Surprisingly, he notes, rotomolding is still an unknown quantity to many new designers, customers and engineers. Many tell Braunig that “it is their first time seeing or understanding what this process allows. Rotational molding goes well beyond a tank, which has served our industry well. Coolers are an example of a new product that has been highly successful.
“This example is a good comparison of the product’s integrity versus other typical plastic processes,” Braunig said. “Rotational molding creates a hollow part that can be a thick wall when needed. Tooling entry to rotational molding is significantly lower, so multiple designs within a product line are easier to achieve from a budgetary perspective.”
Natural Fibers
In search of lower production costs and contemporary aesthetics, Dr.
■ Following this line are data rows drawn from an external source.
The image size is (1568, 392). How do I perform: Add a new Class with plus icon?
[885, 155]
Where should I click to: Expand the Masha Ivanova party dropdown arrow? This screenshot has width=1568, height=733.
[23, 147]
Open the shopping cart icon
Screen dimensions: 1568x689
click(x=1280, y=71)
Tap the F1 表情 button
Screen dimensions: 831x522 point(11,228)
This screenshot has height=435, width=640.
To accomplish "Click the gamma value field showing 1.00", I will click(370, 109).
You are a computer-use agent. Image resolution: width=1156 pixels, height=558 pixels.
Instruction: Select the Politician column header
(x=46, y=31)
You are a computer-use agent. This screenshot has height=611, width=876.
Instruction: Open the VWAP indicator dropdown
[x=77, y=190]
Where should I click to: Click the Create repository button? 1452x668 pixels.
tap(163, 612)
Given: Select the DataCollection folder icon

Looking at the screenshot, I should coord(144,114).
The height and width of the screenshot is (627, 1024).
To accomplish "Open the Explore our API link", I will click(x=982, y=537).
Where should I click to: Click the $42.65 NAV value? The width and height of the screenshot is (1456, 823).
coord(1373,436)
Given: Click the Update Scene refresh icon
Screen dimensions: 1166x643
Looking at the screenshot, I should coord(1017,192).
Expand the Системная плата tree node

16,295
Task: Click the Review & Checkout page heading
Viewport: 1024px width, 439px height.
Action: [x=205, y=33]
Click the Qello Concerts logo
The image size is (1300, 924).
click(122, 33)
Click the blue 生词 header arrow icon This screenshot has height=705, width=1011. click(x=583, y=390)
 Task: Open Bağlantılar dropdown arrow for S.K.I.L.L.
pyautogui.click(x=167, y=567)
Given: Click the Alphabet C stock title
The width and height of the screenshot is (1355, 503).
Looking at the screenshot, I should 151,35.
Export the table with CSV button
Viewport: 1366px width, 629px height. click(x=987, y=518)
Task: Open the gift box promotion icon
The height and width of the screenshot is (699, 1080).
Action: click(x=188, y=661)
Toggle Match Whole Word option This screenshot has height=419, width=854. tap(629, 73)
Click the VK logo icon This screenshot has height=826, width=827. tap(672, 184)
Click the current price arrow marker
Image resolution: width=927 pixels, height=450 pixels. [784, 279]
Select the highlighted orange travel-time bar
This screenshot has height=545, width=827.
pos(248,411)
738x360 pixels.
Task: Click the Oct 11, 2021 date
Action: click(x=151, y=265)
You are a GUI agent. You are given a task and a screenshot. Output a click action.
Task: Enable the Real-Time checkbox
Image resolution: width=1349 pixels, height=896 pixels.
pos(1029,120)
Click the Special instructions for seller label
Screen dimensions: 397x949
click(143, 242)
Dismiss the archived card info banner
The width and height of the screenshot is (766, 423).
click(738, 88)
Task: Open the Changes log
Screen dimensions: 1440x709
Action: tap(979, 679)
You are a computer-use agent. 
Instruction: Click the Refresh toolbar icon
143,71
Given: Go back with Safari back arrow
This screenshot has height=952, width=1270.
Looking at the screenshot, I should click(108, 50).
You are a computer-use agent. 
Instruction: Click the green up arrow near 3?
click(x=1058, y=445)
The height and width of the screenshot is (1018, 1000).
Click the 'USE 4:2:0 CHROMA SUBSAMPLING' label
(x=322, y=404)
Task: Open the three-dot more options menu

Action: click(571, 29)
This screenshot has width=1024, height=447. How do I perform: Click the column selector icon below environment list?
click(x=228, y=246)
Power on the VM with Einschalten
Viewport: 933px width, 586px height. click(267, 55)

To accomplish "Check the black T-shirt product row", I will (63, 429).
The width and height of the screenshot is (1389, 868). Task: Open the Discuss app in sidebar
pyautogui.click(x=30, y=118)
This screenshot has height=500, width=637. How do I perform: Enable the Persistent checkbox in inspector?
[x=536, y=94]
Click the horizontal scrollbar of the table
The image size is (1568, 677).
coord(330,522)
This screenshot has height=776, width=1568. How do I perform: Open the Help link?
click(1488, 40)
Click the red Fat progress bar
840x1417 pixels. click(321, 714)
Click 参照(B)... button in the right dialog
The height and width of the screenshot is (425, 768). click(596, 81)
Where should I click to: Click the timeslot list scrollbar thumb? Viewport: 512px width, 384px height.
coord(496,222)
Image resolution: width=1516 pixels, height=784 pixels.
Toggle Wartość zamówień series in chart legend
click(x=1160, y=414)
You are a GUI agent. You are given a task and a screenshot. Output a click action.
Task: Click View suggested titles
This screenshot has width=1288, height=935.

Denis Rodrigue and his team at Quebec’s Université Laval have been exploring organic materials such as pine and maple wood fibers.
Rodrigue, who presented his work at the SPE Rotational Molding Division’s June conference, notes that agave, banana, flax, sisal, hemp, rice husk, maple and pine fibers have been assessed in rotomolding applications.
In his paper “Rotomolded Polymer Composites based on Natural Fibers,” Rodrigue notes dry blending has shown promise in overcoming the thermo-oxidative and mechanical degradation such fibers suffer if melt blended into thermoplastic resins.
“The main drawback of this method is poor interfacial compatibility/adhesion at the particle-matrix interface since there is no pressure applied on the compound in the melt state while being rotomolded to compact the materials, as well as the different nature of natural fibers (polar and hydrophilic) and most polymer resins (non-polar and hydrophobic),” his paper cautions. “Surface treatment of the solid particles with maleic anhydride grafted polymers (coupling agents) was shown to partially overcome these problems.”
Treating maple wood flour with a solution of maleated polyethylene increased the optimum reinforcement content from 15 to 25%, increasing tensile and flexural (modulus and strength) properties between 40% and 90% over the neat LLDPE matrix, the paper explains.
“These improvements come with increased costs and processing time,” Rodrigue concludes. “For commercial applications. I am expecting another two to three years for people to know the materials, have expertise in processing and get some kind of stable supply to produce on a large, continuous scale.”